- Born: Daniel Joel Tull 1966 (age 59–60) Los Angeles, California, U.S.
- Education: San Francisco Art Institute, Stanford University
- Known for: sculpture, painting, music
- Website: danitull.com

= Dani Tull =

American artist and musician

Daniel Joel Tull (born 1966) is a contemporary American painter, sculptor and musician who lives and works in Los Angeles.

== Early life ==
Tull was born in San Bernardino, California and attended Fairfax High School. In high school he met Michael Jagosz, Tracy Ulrich and Robert Gardner and they formed the band Pyrrhus and played together for two years. Tull left Pyrrhus to attend the San Francisco Art Institute. The remaining band members formed L.A. Guns with Danish bassist Ole Beich in 1983.

== Life and work ==
Tull received a BFA from The San Francisco Art Institute and a MFA from Stanford University. Tull has exhibited in galleries and museums internationally with selected solo exhibitions including Blum & Poe (Los Angeles), Jack Hanley Gallery (San Francisco), The Pit (Los Angeles), Kim Light Gallery (Los Angeles), Fredericks & Freiser (New York), and Torch Gallery (Amsterdam). Tull's recent exhibitions include On Stellar Rays and Jacob Lewis Gallery in New York and LAM Gallery in Los Angeles. Tull's work was featured in The New York Times, Los Angeles Times, Artforum, Art in America, I.D. Magazine, LA Weekly, Wallpaper, and Frieze. Tull has collaborated with a variety of internationally recognized artists such as Jim Shaw, Raymond Pettibon and Marnie Weber. His permanent collection pieces include The Metropolitan Museum of Art, The Getty, Laguna Art Museum (LAM) and The Peter Norton Family Collection. Dani was cited by Ed Ruscha as one of "LA's brightest new talents and truest voices."
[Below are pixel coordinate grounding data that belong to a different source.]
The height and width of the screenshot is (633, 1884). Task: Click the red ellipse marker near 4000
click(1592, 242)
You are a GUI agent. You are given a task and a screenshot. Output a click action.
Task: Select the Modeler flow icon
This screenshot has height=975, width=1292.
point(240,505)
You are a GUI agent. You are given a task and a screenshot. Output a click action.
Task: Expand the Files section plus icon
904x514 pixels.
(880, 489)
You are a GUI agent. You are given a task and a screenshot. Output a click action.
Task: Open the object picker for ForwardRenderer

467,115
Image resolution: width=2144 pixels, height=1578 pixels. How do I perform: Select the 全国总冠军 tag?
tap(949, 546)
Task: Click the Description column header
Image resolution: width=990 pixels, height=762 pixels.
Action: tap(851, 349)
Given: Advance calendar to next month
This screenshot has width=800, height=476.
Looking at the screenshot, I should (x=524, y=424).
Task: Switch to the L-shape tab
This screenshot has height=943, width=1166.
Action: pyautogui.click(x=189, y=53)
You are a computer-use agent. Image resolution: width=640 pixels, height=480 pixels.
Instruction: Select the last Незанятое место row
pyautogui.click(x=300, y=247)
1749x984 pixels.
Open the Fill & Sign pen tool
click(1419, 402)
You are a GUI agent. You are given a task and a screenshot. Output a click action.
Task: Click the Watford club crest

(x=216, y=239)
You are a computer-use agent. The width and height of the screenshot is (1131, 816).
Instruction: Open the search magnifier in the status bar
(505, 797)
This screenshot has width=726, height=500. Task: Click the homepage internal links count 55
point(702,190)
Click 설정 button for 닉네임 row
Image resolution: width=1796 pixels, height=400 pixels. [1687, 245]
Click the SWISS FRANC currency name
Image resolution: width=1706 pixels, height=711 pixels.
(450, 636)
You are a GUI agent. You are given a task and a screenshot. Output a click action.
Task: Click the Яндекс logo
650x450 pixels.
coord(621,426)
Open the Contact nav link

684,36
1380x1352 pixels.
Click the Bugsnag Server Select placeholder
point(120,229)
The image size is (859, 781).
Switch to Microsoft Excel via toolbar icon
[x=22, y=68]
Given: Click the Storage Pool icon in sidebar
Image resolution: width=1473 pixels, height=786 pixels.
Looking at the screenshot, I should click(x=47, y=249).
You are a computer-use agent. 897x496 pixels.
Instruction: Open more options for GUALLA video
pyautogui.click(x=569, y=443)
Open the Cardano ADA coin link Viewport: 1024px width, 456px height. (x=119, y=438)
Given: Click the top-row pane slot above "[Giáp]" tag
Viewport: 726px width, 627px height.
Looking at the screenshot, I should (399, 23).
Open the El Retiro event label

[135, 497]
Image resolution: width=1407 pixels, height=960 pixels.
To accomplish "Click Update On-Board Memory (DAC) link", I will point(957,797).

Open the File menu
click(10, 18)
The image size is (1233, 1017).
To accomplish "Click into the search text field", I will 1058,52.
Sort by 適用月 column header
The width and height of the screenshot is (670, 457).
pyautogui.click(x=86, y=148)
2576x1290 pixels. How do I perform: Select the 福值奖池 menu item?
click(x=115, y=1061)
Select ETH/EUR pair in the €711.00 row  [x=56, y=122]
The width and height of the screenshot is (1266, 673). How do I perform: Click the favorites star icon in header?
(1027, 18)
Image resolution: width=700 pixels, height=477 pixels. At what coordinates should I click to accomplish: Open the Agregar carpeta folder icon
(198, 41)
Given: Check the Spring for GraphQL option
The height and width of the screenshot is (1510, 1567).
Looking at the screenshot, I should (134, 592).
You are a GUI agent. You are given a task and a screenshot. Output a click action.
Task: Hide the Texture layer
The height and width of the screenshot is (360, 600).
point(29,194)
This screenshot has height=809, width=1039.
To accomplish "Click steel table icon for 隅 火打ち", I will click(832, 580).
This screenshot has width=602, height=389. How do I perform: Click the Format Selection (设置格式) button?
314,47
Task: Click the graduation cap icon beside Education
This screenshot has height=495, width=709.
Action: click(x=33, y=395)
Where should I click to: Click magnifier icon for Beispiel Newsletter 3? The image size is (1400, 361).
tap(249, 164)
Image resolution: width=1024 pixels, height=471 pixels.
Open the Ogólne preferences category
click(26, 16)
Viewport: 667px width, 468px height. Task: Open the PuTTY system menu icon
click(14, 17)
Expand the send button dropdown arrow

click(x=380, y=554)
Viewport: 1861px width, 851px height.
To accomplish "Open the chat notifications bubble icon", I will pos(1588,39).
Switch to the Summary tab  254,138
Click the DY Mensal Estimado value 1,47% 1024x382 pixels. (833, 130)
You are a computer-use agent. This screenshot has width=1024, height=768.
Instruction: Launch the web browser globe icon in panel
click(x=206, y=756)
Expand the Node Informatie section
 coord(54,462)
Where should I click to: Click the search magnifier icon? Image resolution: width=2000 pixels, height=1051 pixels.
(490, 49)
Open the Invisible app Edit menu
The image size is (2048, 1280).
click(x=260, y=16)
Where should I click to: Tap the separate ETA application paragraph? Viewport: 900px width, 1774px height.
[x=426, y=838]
As an accomplished musician and composer he has recorded and performed with other musicians and solo performances for The Society for the Activation of Social Space Through Art and Sound, West Of Rome, and the Los Angeles Free Music Society. Dani Tull is a member of D’red D’warf, a band with artist Jim Shaw.

Tull curated a number of exhibitions internationally including the landmark group exhibition Aspects of the Archaic Revival. The exhibit focused on the mystical subtext taking place within the collective subconscious of LA's contemporary art scene and created a dialogue with the city's burgeoning group of mystics, healers and visionaries. The exhibition traveled to the Netherlands and Germany.

Tull is a teacher and mentor at local art schools where he presents his class Fringe Aesthetics: mystic modalities and subjugated forms.